See the sharpening heading on this web site for a detailed tutorial on sharpening and for links to Norton and other recommended suppliers.


I use a light weight tang construction for most knives and as already mentioned grind the blades very thin. This makes for a well balanced package. The balance plus the overall lightness of the knife provides for a very lively feel. The knife seems to float in the hand and is very controllable. This contributes to less fatigue when you have a big box of fish or a large elk to process. The knife should naturally fit your hand and the shape should contribute to safe use. This is especially important when things get wet and slippery. All my fillet knife designs have a flared butt section to prevent the hand from slipping backward on the cutting stroke.


SEAMOUNT knives intended to be used in the field are constructed from stain resistant steel in the blade and finger guard. I do a "satin" finish on all my blades. I do not feel that a mirror finish is desired or necessary on a working blade.
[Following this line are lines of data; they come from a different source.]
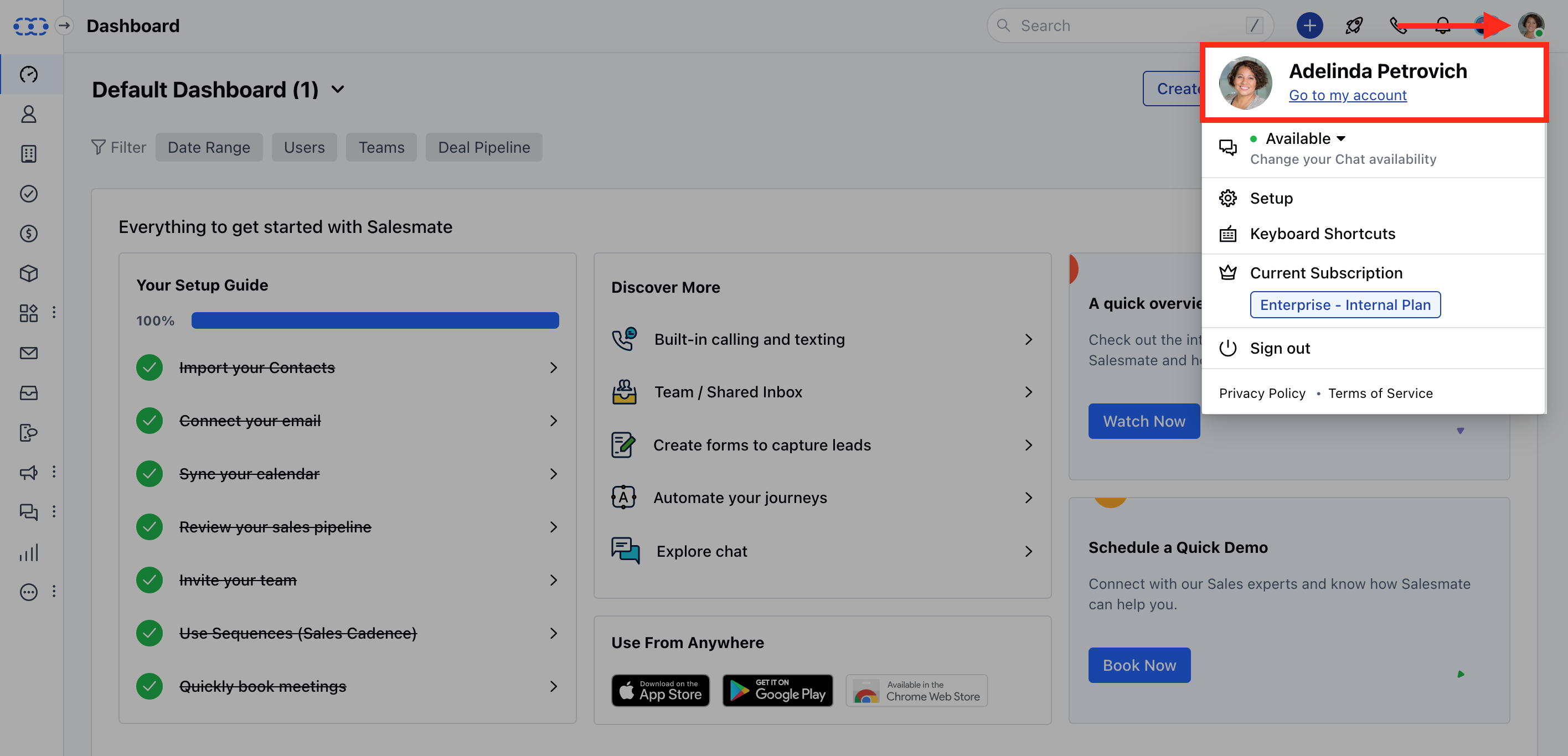Click the Import your Contacts green checkmark

coord(149,367)
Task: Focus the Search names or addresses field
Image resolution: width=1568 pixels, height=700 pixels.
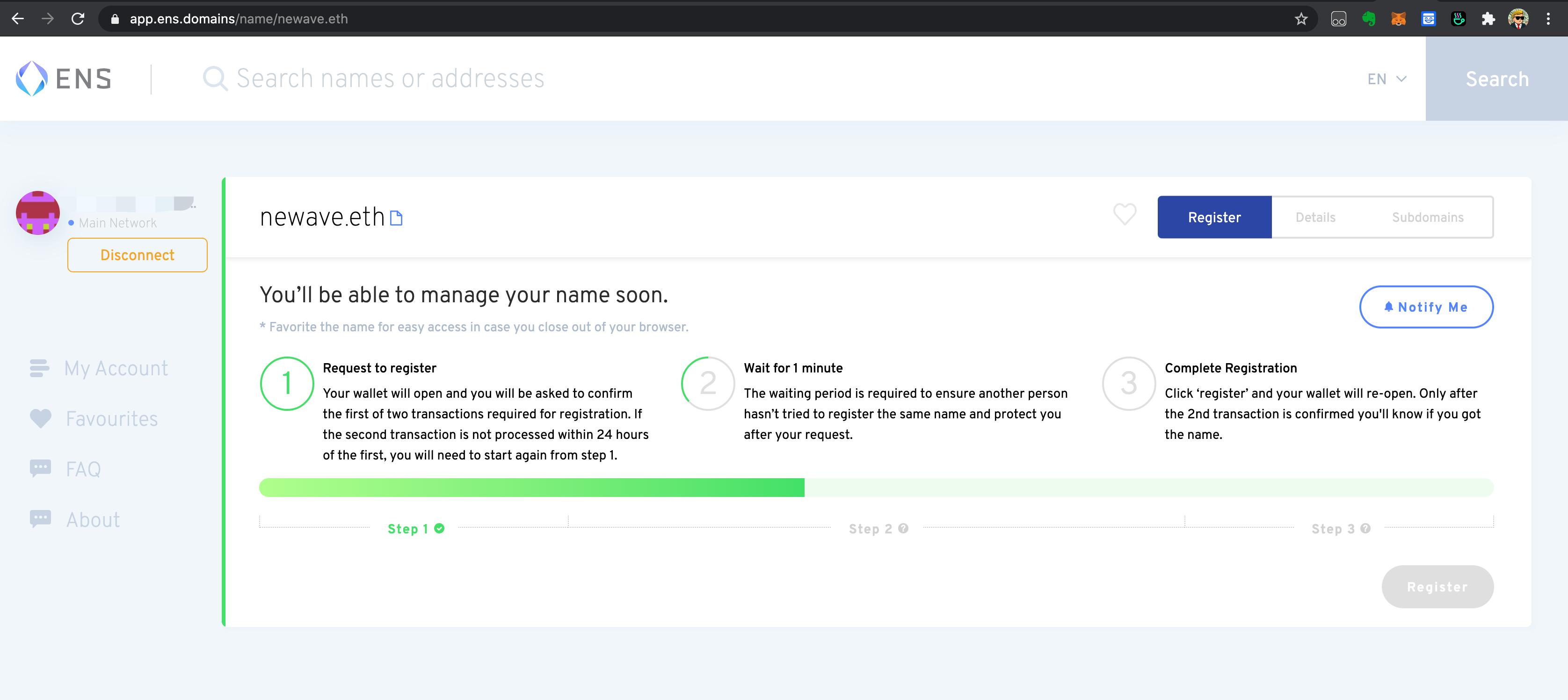Action: click(390, 79)
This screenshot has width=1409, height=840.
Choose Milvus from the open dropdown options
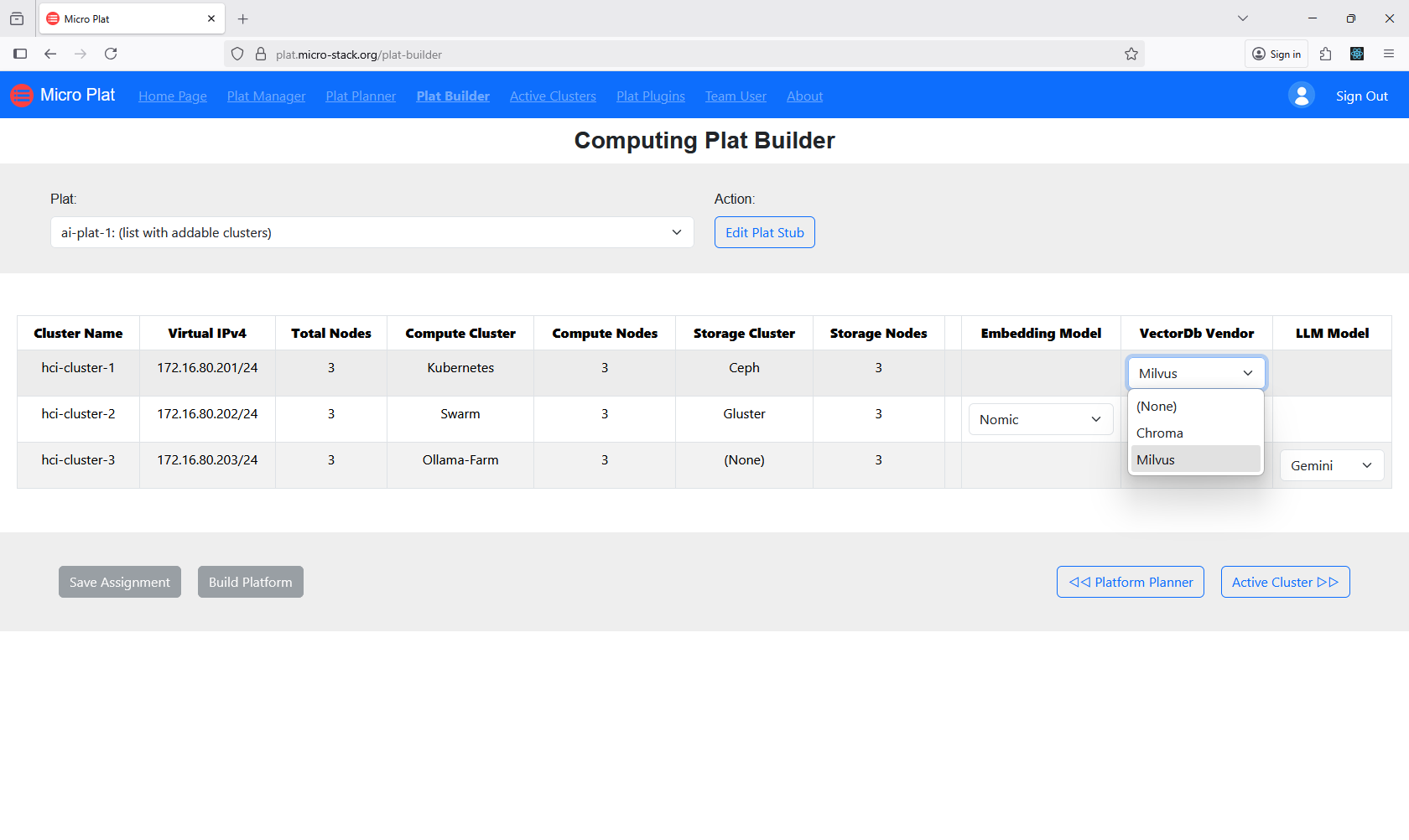pyautogui.click(x=1156, y=459)
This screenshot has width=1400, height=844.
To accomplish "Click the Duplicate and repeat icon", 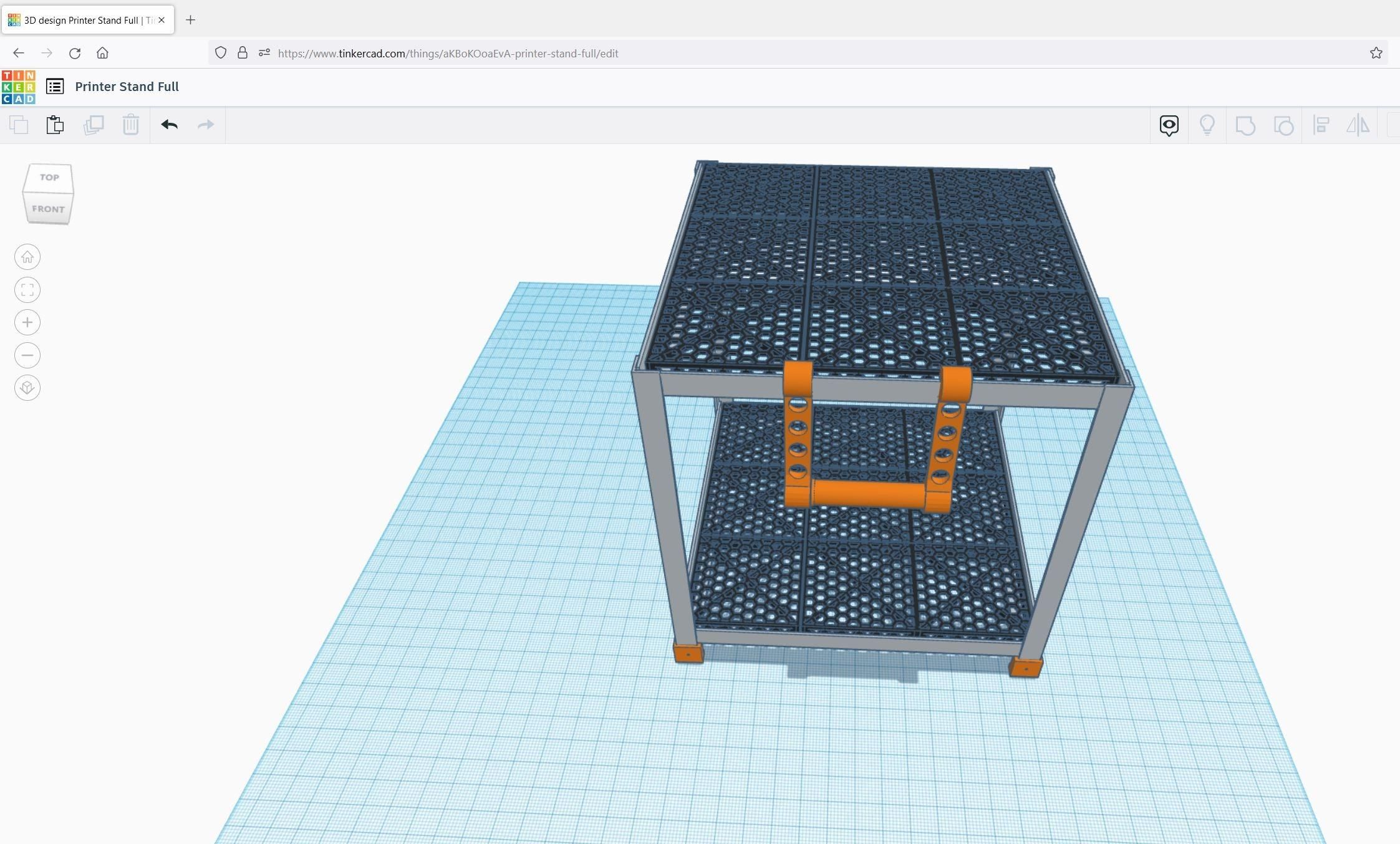I will [x=94, y=125].
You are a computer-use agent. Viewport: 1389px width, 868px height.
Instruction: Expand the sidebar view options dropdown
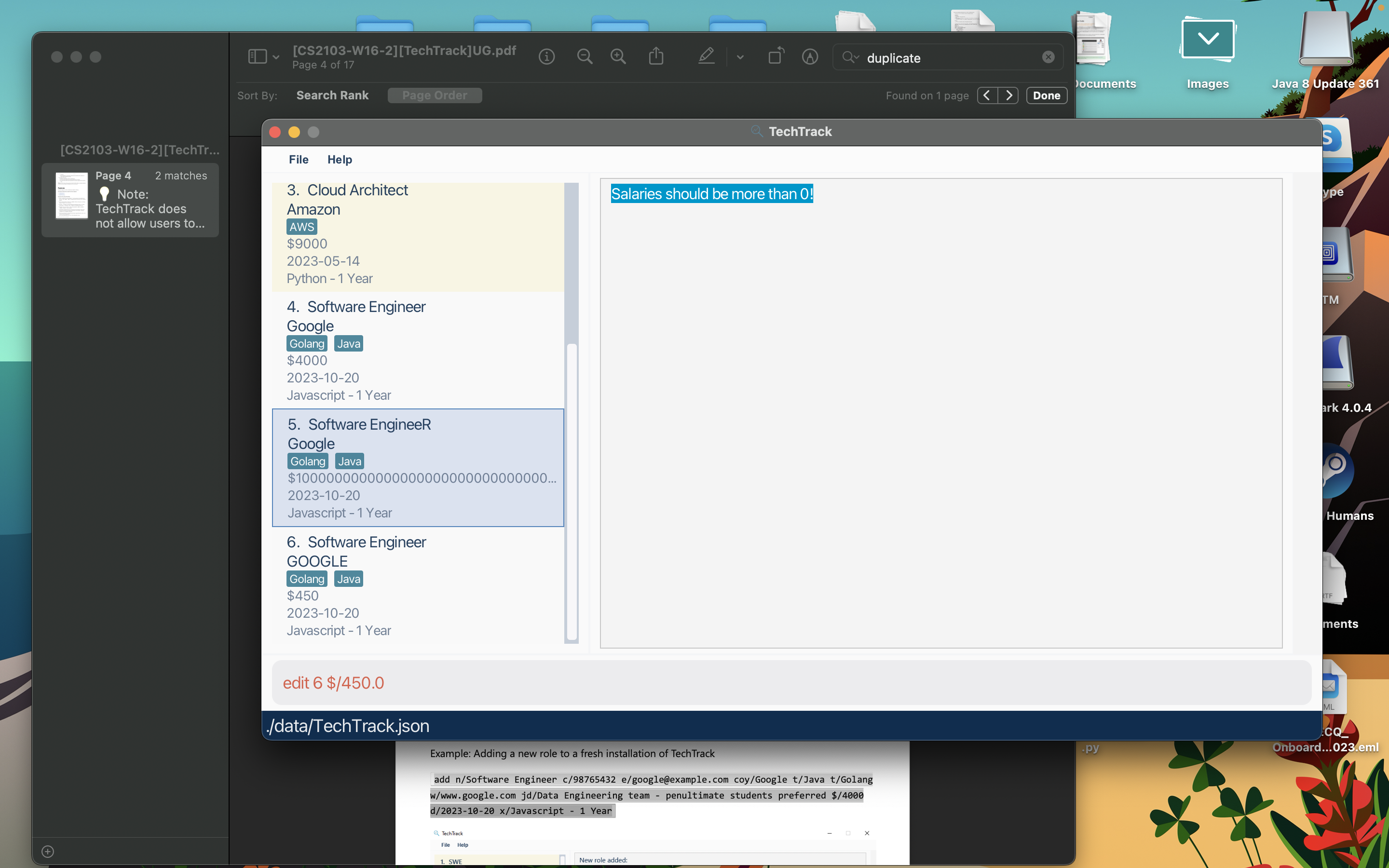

On hidden tang designs the guard to blade joint is held to a few thousands of an inch and sealed with glass filled epoxy during assembly. On full and partial tang designs the handle slabs are all 100% bonded with epoxy for a full seal. This construction allows for a minimum number of joints and fasteners to leak. The knife will be very easy to maintain but will not be completely immune to corrosion. Stainless tool steel will pit and corrode if not cleaned up after use. I recommend washing with fresh water and drying and then spraying the entire knife with a non stick vegetable spray like "Pam" before putting the knife in the sheath.

A custom knife if taken care of should last a life time. You can will it to your grand kids when you are gone. Each knife will have the highest level of craftsmanship and the very best materials obtainable. I guarantee it for as long as I can make knives.  I will be happy to sharpen it any time for free and will recondition it at $25 per hour whenever you think it needs it.